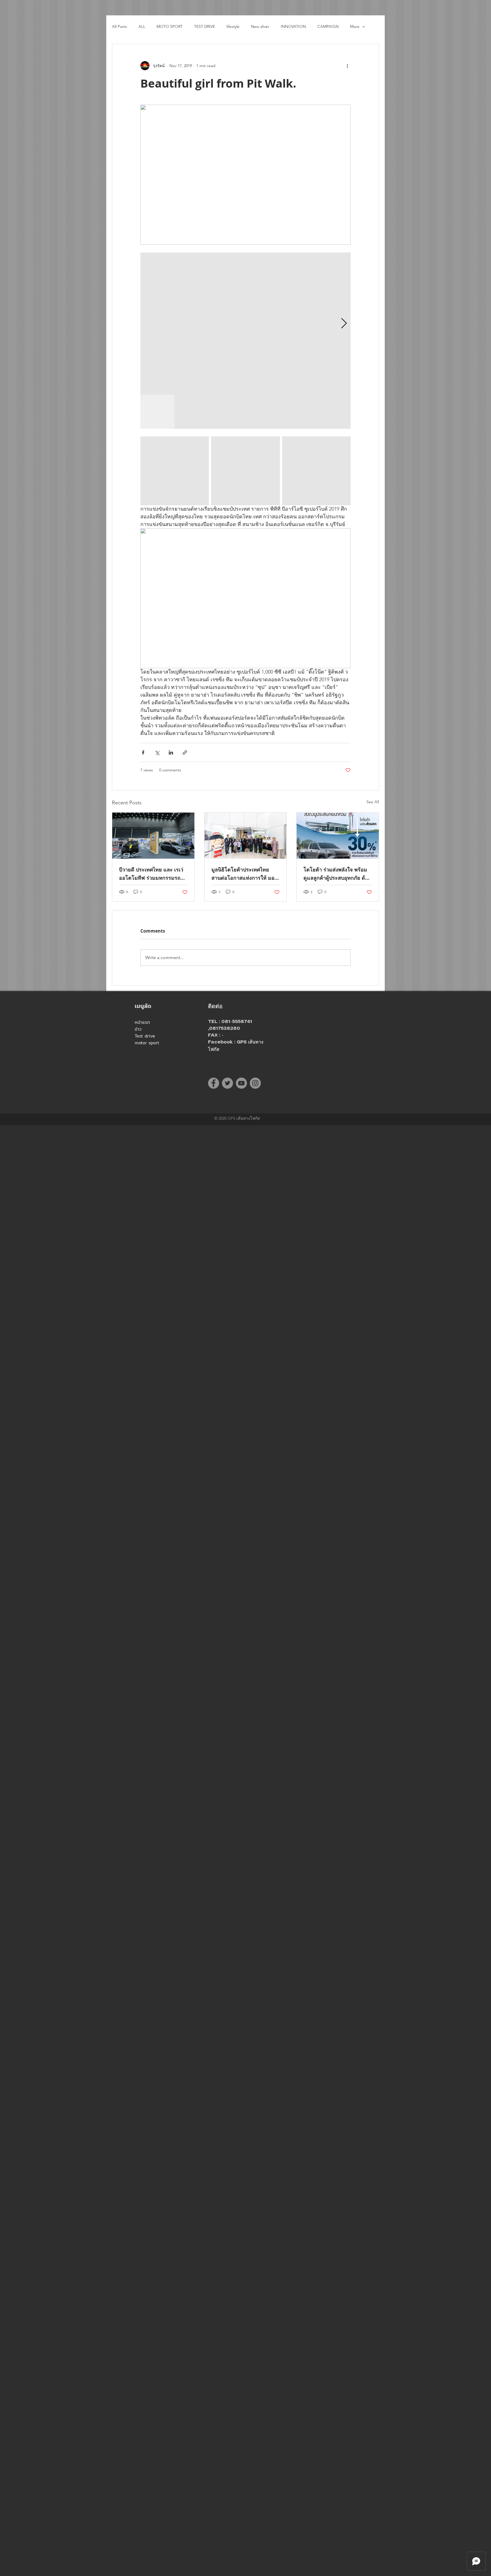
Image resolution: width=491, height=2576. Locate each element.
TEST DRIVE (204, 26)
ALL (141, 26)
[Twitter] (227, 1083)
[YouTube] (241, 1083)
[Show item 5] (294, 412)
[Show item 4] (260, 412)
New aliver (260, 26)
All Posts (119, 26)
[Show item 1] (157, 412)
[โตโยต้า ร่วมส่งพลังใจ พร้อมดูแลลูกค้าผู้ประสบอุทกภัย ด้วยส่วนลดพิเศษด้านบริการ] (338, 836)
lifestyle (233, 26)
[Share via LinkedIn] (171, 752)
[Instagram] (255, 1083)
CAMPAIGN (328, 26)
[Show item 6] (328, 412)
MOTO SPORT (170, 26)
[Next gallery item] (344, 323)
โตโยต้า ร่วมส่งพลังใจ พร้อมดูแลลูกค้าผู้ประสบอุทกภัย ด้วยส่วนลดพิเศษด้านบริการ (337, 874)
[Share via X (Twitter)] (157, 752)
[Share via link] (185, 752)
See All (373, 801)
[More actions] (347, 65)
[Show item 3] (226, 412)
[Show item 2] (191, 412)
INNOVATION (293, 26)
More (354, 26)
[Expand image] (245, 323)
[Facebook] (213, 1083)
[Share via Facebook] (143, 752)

Task prompt
Move the lines between the one containing "New aliver (260, 26)" and the end of the data, inclusive, into your reply, keeping each line as given but adding 82 to every coordinate number.

Complete answer
New aliver (342, 108)
All Posts (201, 108)
[Show item 1] (239, 494)
[โตโยต้า ร่วมส่งพลังใจ พร้อมดูแลลูกค้าผู้ประสบอุทกภัย ด้วยส่วนลดพิเศษด้านบริการ] (420, 918)
lifestyle (315, 108)
[Share via LinkedIn] (253, 834)
[Instagram] (337, 1165)
CAMPAIGN (410, 108)
[Show item 6] (410, 494)
MOTO SPORT (252, 108)
[Next gallery item] (426, 405)
โตโยต้า ร่วมส่งพลังใจ พร้อมดูแลลูกค้าผู้ประสบอุทกภัย ด้วยส่วนลดพิเศษด้านบริการ (419, 956)
[Share via X (Twitter)] (239, 834)
[Share via link] (267, 834)
See All (455, 883)
[More actions] (429, 147)
[Show item 3] (308, 494)
[Show item 2] (273, 494)
INNOVATION (375, 108)
More (436, 108)
[Expand image] (327, 405)
[Facebook] (295, 1165)
[Share via Facebook] (225, 834)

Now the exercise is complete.